### [Prompt]
Print exactly the lines from the line with "This screenshot has width=618, height=417." to the last line of the data, please, both included.

### [Material shown]
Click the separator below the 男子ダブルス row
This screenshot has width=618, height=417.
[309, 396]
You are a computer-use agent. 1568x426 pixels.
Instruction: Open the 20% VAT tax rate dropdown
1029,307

### [Reply]
This screenshot has width=618, height=417.
[309, 396]
You are a computer-use agent. 1568x426 pixels.
Instruction: Open the 20% VAT tax rate dropdown
1029,307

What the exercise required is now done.